Wall Mounted B&W 685 Speakers


Conclusion:
The Baby Advent remains the best value you will find in hi-fi speakers at about $125 per pair used, for an AV system in a small room they may as well be $1,000 a pair speakers for the way they perform.
The JBL Aquarius IV is an awesome niche speaker, looks like furniture, sound quality still competitive in the under $2,000 price range, ideal for a living room. They’re rare and somewhat of a collectors item, plus I’ve put a lot more than $30 into fixing them. For what you’ll ultimately end up spending a better value would be a pair of B&W CM9s for about $3,000 if you could afford it, or B&W 683/684 ($1,500/$1,1100) if you couldn’t.

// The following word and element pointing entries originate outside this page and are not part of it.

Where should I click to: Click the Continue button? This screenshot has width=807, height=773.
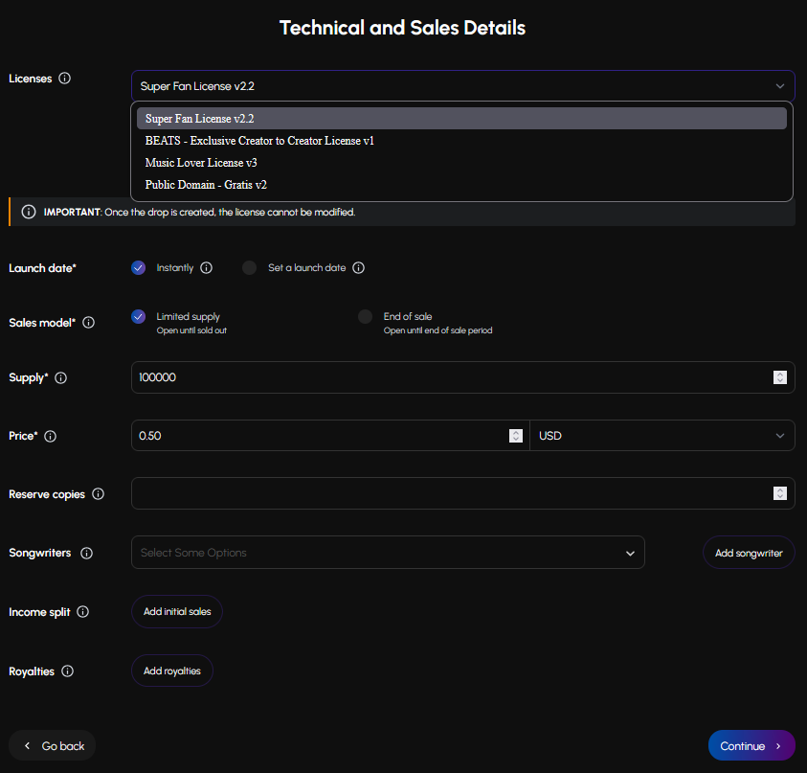coord(751,746)
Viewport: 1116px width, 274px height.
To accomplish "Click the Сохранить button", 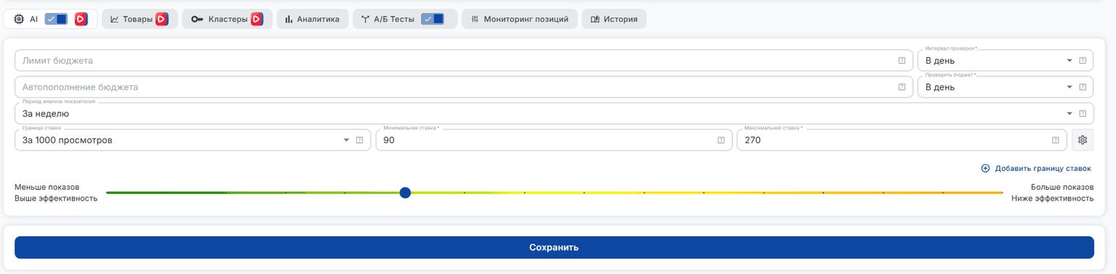I will click(554, 247).
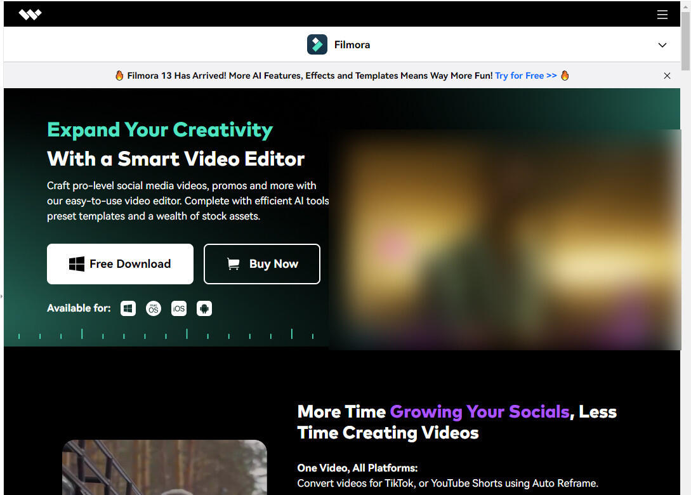The image size is (691, 495).
Task: Dismiss the Filmora 13 announcement banner
Action: (667, 76)
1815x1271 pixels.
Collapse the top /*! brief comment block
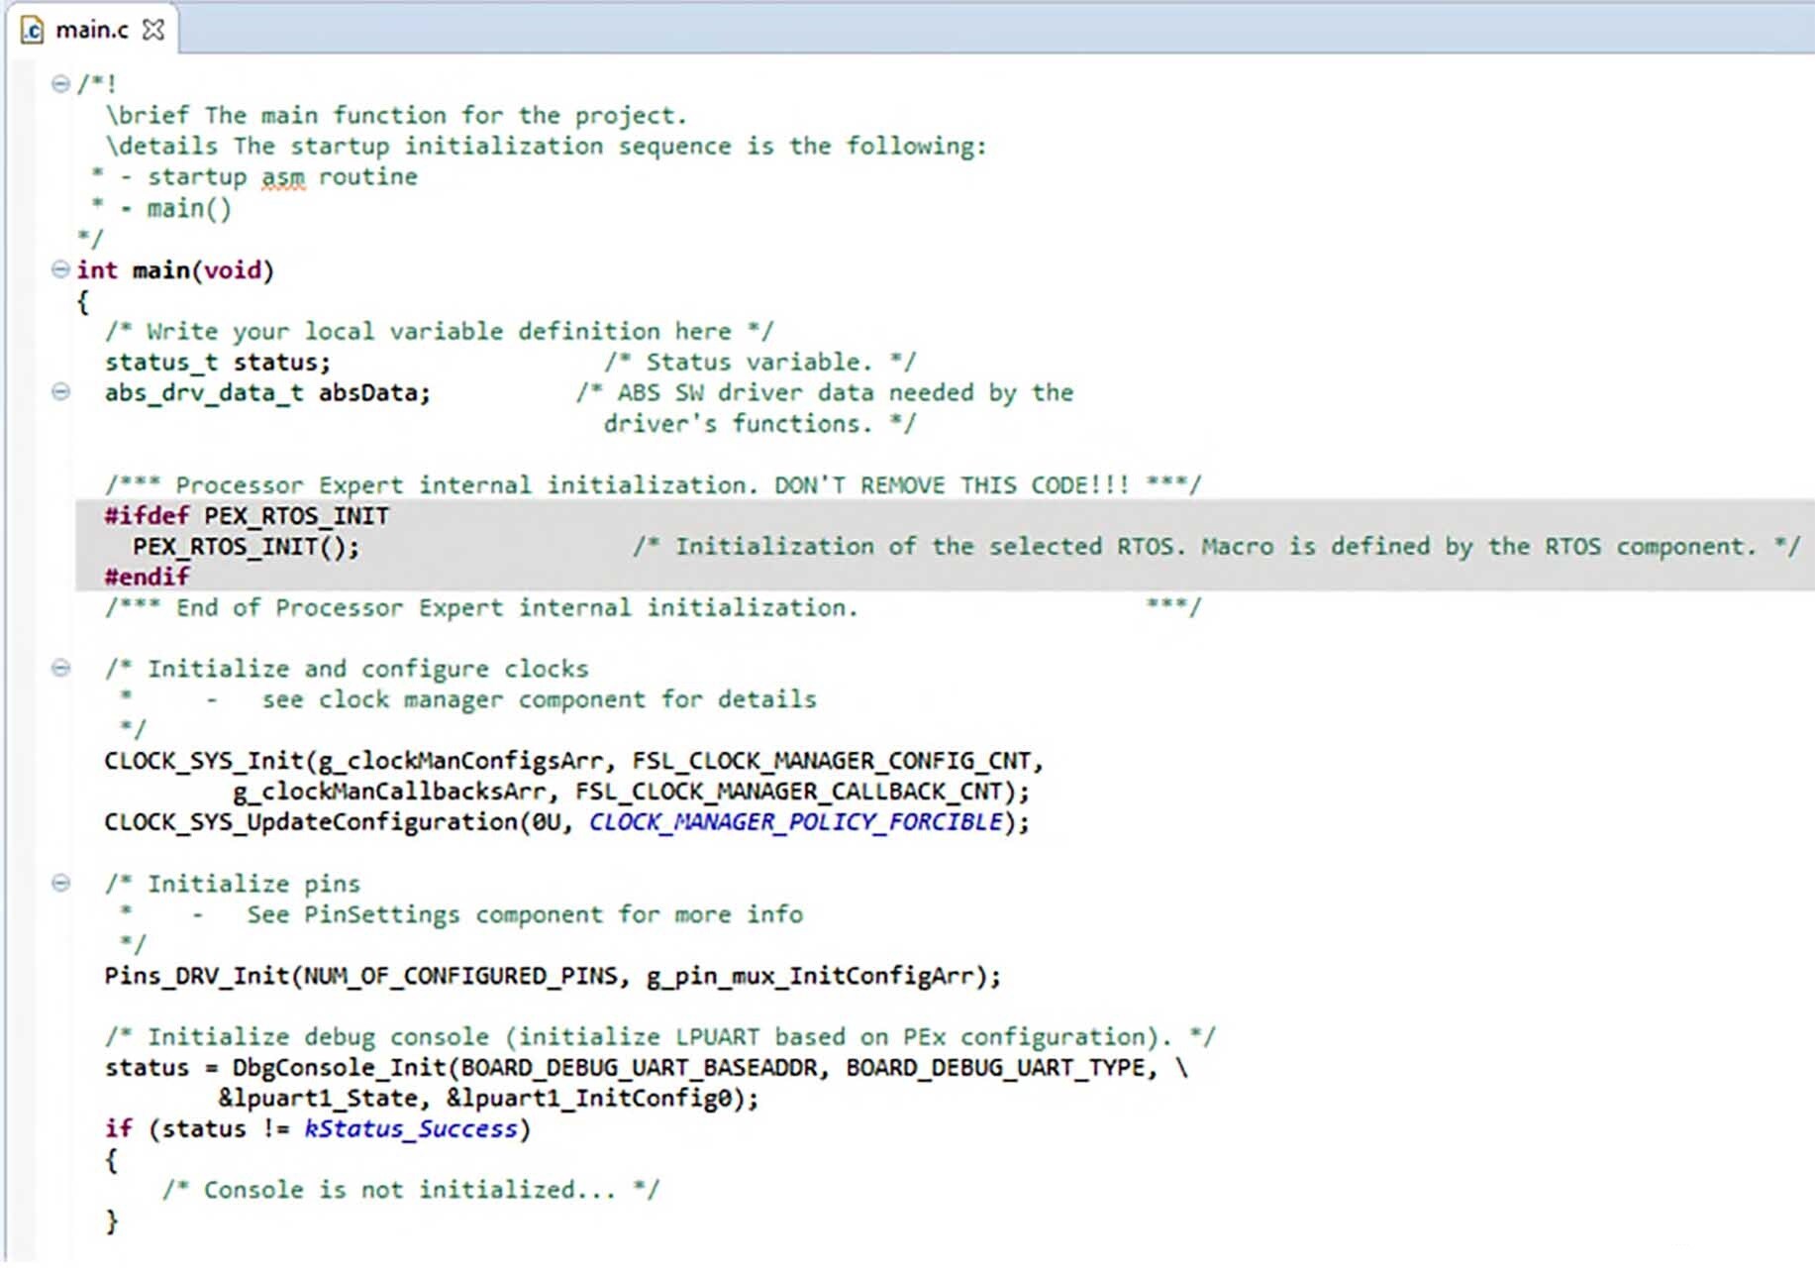point(60,84)
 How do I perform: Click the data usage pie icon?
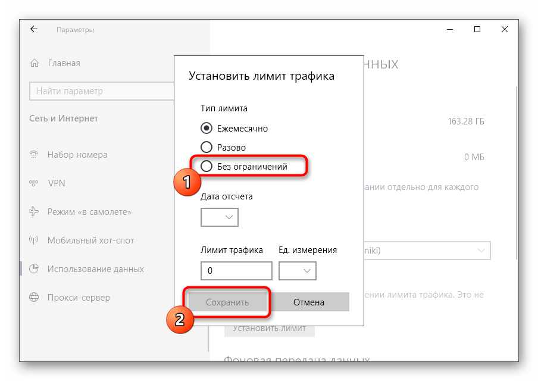(34, 269)
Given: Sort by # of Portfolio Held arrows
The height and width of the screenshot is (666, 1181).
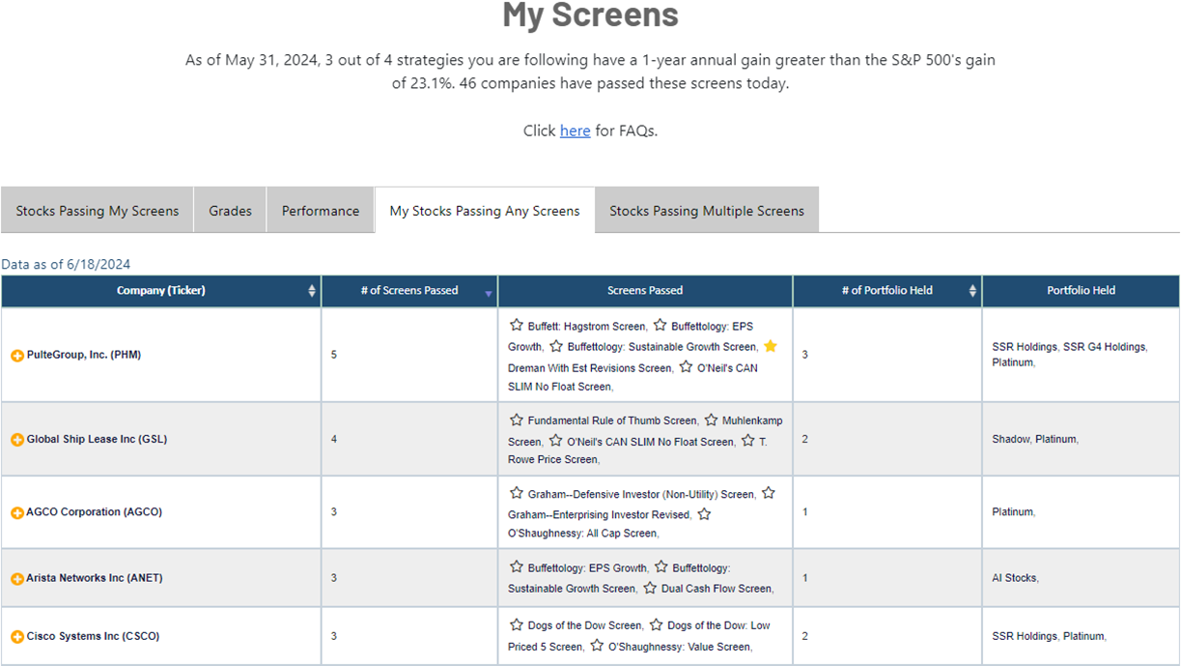Looking at the screenshot, I should click(971, 291).
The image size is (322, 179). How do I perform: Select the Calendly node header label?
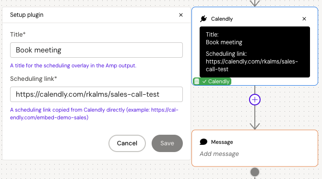click(x=222, y=19)

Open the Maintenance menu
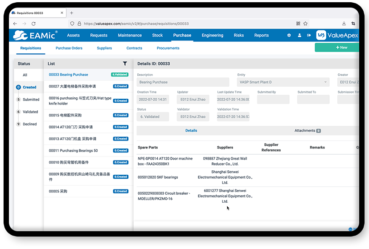pyautogui.click(x=130, y=36)
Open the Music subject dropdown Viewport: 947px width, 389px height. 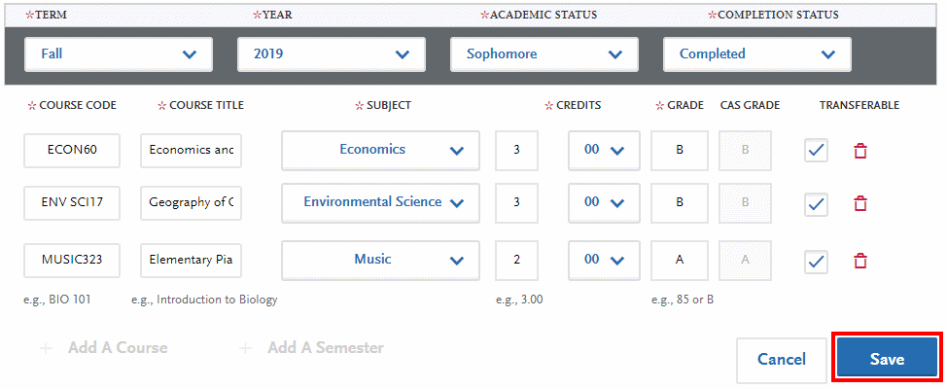click(x=380, y=260)
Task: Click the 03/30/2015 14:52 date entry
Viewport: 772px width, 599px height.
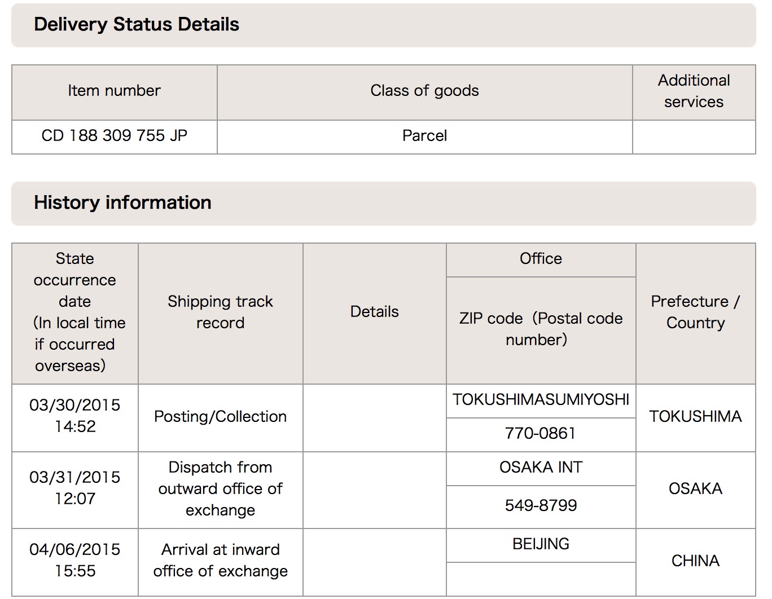Action: tap(75, 416)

The B&W 685 was the least expensive satisfactory speaker I could find, if your budget is more than Baby (as in Advent) size but you’re not ready or able to spend a lot, the only question is which color 685 you’re going to get (they come in Black, White, and Cherry). If you need to get something up a wall like I did you’re not going to do better for anywhere near this price, and no setup with small speakers plus a sub-woofer will sound nearly as good for anything other than computer games.
Products Reviewed:
Martin Logan Motion IV ($500)
Klipsch RB-61 ($550 at High Fi dealers, $400 at Crutchfield)
Bowers and Wilkins 685 ($650)
Advent Baby II (inflation adjusted $375 new, used $40-$80 plus shipping and $30 for a foam repair kit).
JBL Aquarius IV S-109 (inflation adjusted $1,600. Used $300-$500 in repairable condition plus shipping, plus parts).